HeadlessでBlenderを立ち上げる
HoudiniのPython経由でReload Geometryボタンを押した際にBlenderを起動します。
Blenderはそこそこ充実したCLIが用意されているため、Houdini側でHDAのParameterを元に起動用のコマンドを組み立てていい感じにBlenderを動かしています。コマンドライン引数には-b
オプションを指定してWindowを生成しないバックグラウンドモードで立ち上げています。また、起動した直後に実行するPythonのスクリプトも指定できるので、FBXからの書き出し処理等を行うスクリプトと、この書き出しの挙動を指定するためのHoudiniのParameterの値も追加しています。
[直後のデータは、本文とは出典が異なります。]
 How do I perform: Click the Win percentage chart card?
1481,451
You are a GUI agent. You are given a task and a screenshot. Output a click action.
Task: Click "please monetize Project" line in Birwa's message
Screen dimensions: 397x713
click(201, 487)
cf. Command Line Rendering — Blender Manual
コマンドができあがったらHoudiniのPythonでsubprocessを用いてコマンドライン経由でBlenderを立ち上げます。
Blender上で行う書き出し前の処理
コマンドライン経由で受け取ったパラメータを元に書き出し前の処理を行います。 書き出し前の処理は、書き出し対象になるObjectの選択と、ObjectのModifierの適応になります。
Objectの選択
選択はHoudini側でターゲットになるObjectを名前の文字列で指定すると、Blender側でそのObjectとその子になるObjectが選択されるようになっています。なお、Renderフラグが有効になっていないObjectについては選択しないようにしています。
Modifierの適応
BlenderからFBXとして書き出す前にそれぞれのObjectのModifierを適応します。一応FBXの書き出しオプションで自動でModifierを適応してくれる項目がありますが、これを使用すると適応時にObjectのBlendshapeが消えてしまうため、自前でどうにかしなければなりません。そこで今回はSKkeeperというBlenderのAddonをPython経由で呼び出し、Blendshapeを保持したままModifierを適応する処理を行っています。
ちなみにこのSKkeeperは後発のAddonということもあり、同じ機能を持ったApply Modifier等のAddonよりも概ね高速に動作するので、普通にBlenderでモデリングする場合にもオススメのAddonです。
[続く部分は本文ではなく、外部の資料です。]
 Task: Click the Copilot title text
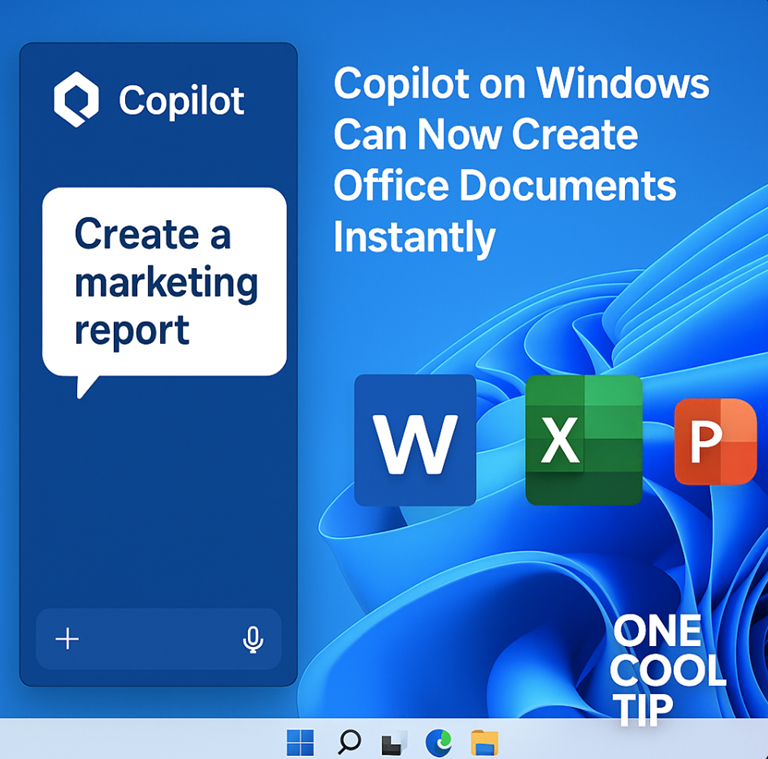[181, 100]
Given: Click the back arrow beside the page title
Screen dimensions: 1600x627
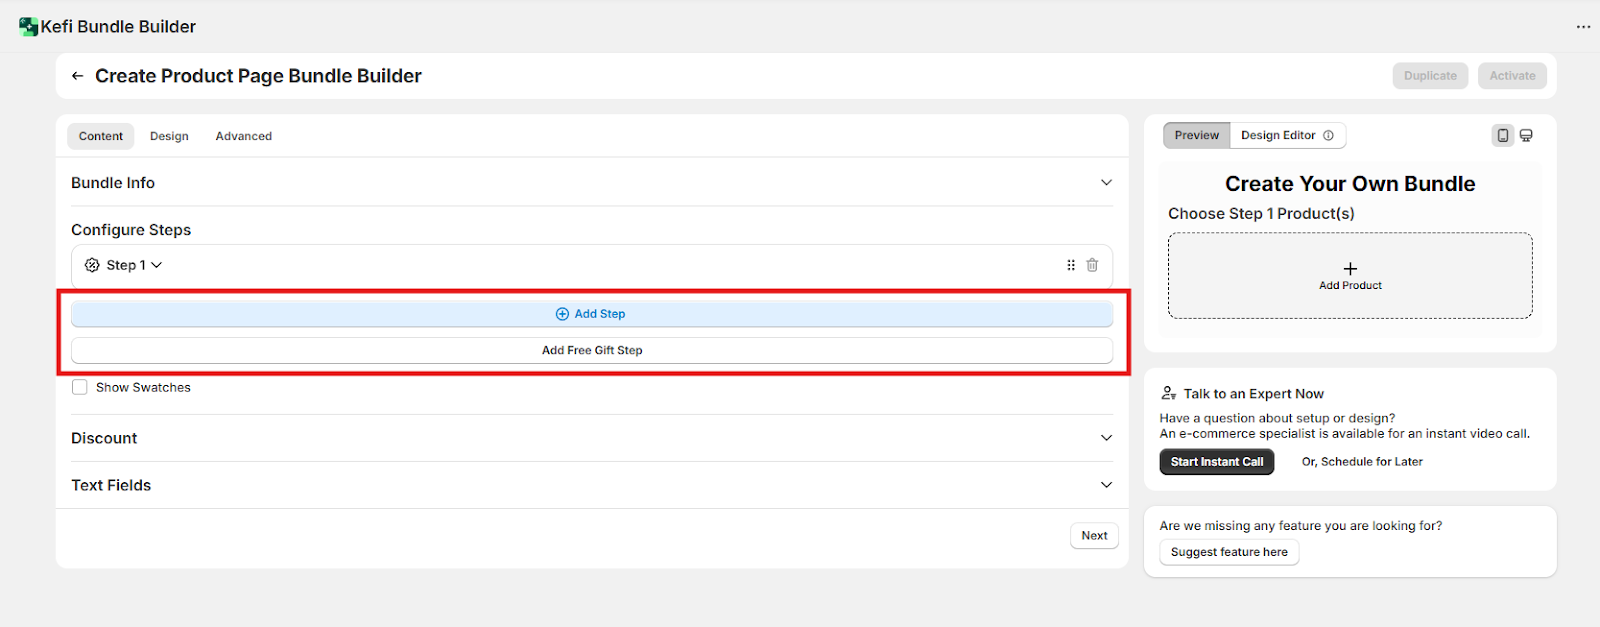Looking at the screenshot, I should point(77,76).
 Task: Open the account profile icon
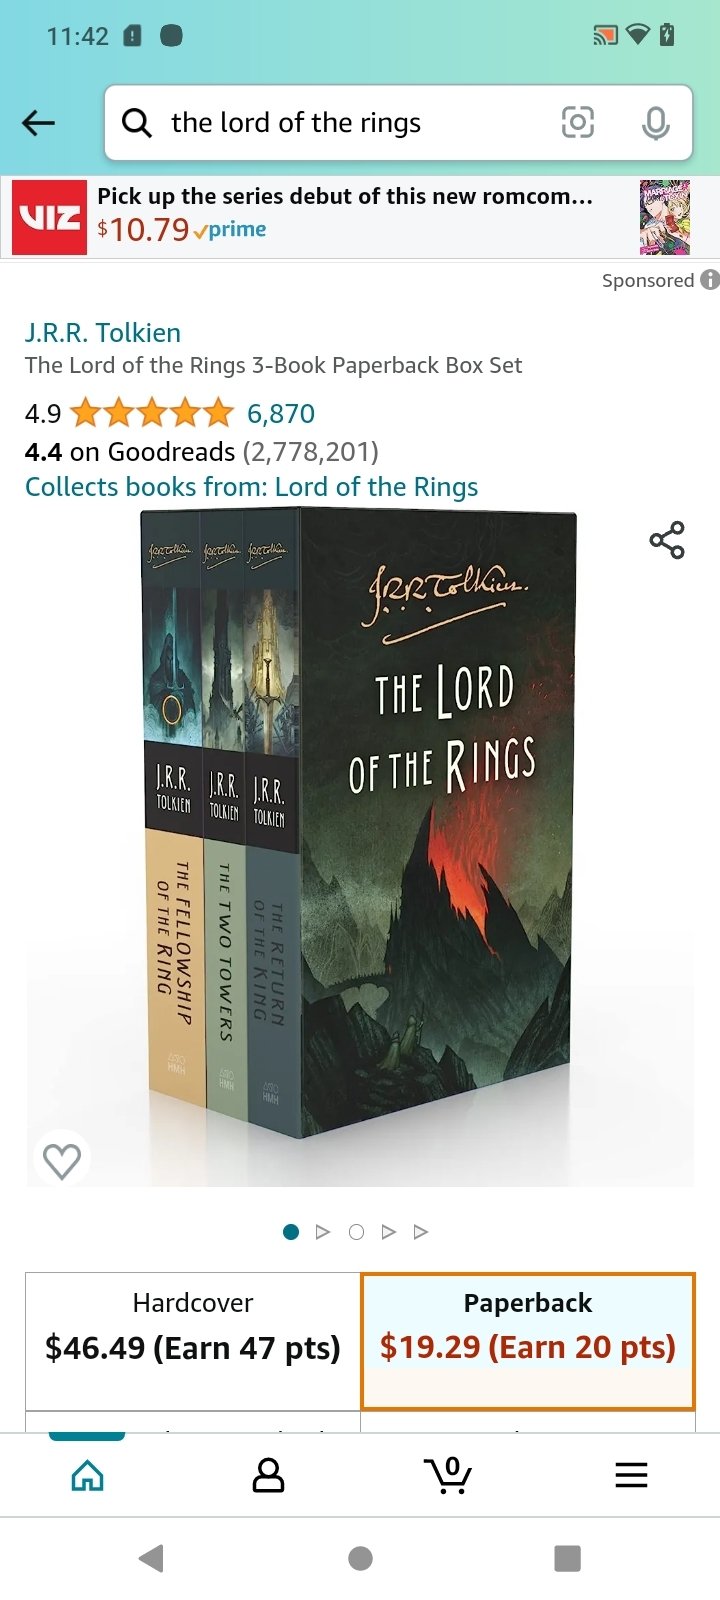[x=268, y=1475]
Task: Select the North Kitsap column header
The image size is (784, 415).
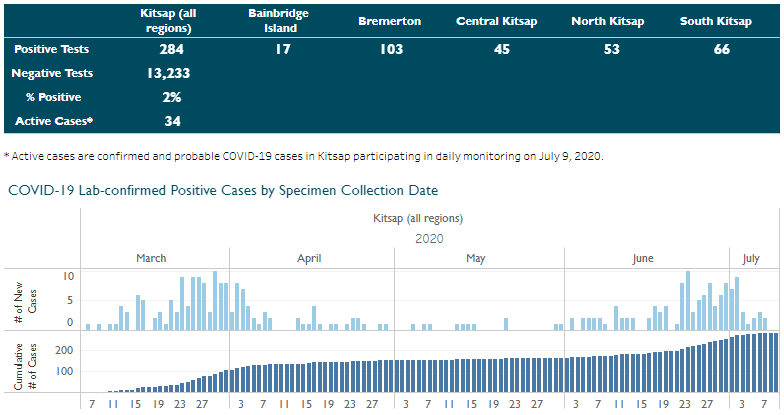Action: (x=608, y=20)
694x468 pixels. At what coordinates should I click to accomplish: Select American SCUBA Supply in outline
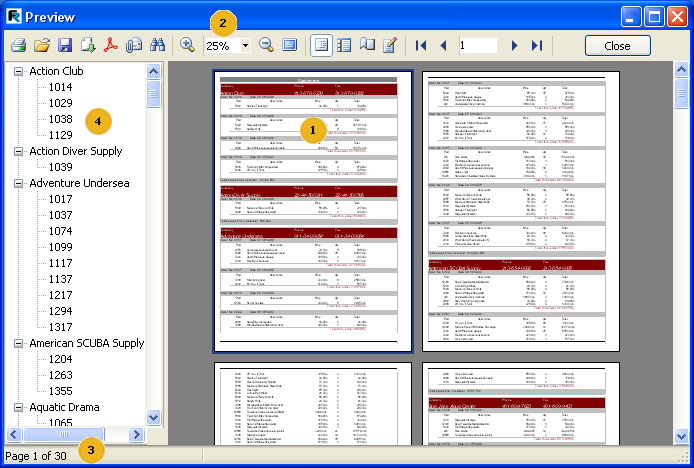87,343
今回は、選択したObjectについて、UIでModifierを指定しShapekeyを保持したまま適応できるSKkeeperのOperator、sk.apply_mods_choice_sk
を使用します。
Blenderの任意のOperatorはPython上ではbpy.ops.<bl_idname >()
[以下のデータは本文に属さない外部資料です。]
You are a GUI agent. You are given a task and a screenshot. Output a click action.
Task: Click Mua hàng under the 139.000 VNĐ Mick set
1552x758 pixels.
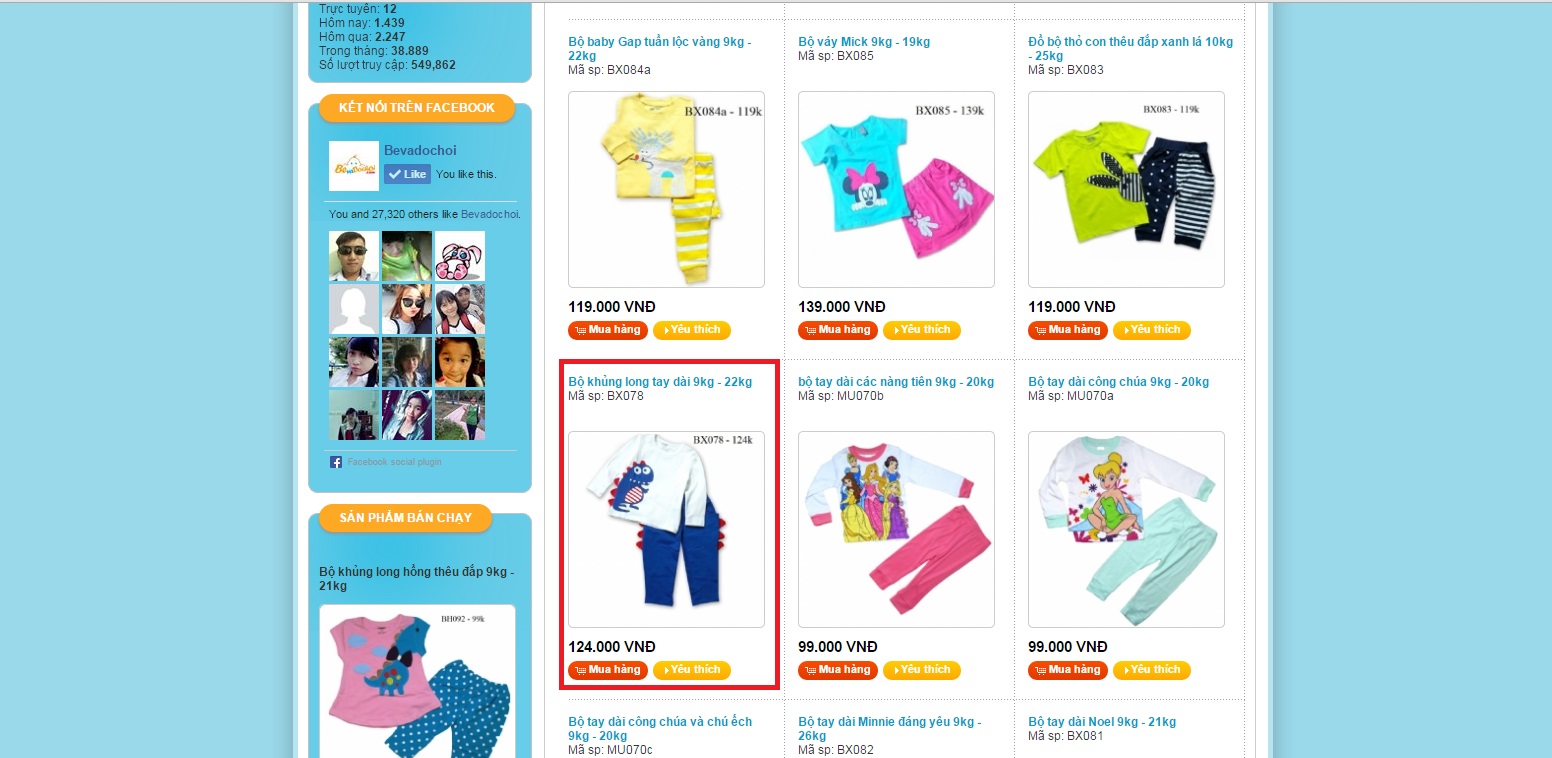coord(838,330)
(bl_idnameはOperator定義時のクラス変数bl_idnameを指す cf. Operator(bpy_struct) — Blender Python API)の形式で簡単に実行できます。
ただ今回動かしたいこのOperatorは、対象になるObjectと適応するModifierのListを状態(クラス変数)として持つOperatorであるため、上記の方法では実行できません。そこで今回はOperatorのインスタンスをでっちあげてexecute()メソッドを直接叩きにいくことにしました。 Operator(bpy_struct) — Blender Python API
とりあえず以下のような形でSKkeeperのOperatorを動かしています。対象となるModifierを格納できる適切なフィールドを持ったNamedTupleとしてDummyDefを用意し、Operatorのexecute()メソッドの第一引数にインスタンスとして突っ込んで実行しています。なおobj
は対象となるObject、resource_list
は適応する複数Modifierを指定します
DummyDef = namedtuple('DummyDef', ['obj', 'resource_list']) ... SKkeeper.SK_OT_apply_mods_choice_SK.execute(DummyDef(object, resource_list), bpy.context)
ちょっと無理やりですがまあ動いているので良いでしょう。
ちなみにresource_listはCollectionPropertyと呼ばれるTypeで、直接扱いやすい形で読み込めないため一旦sceneに生やした後、context経由で取得しています。Sceneが汚染されますが今回の用途ではblendファイルを保存しないので問題無いです。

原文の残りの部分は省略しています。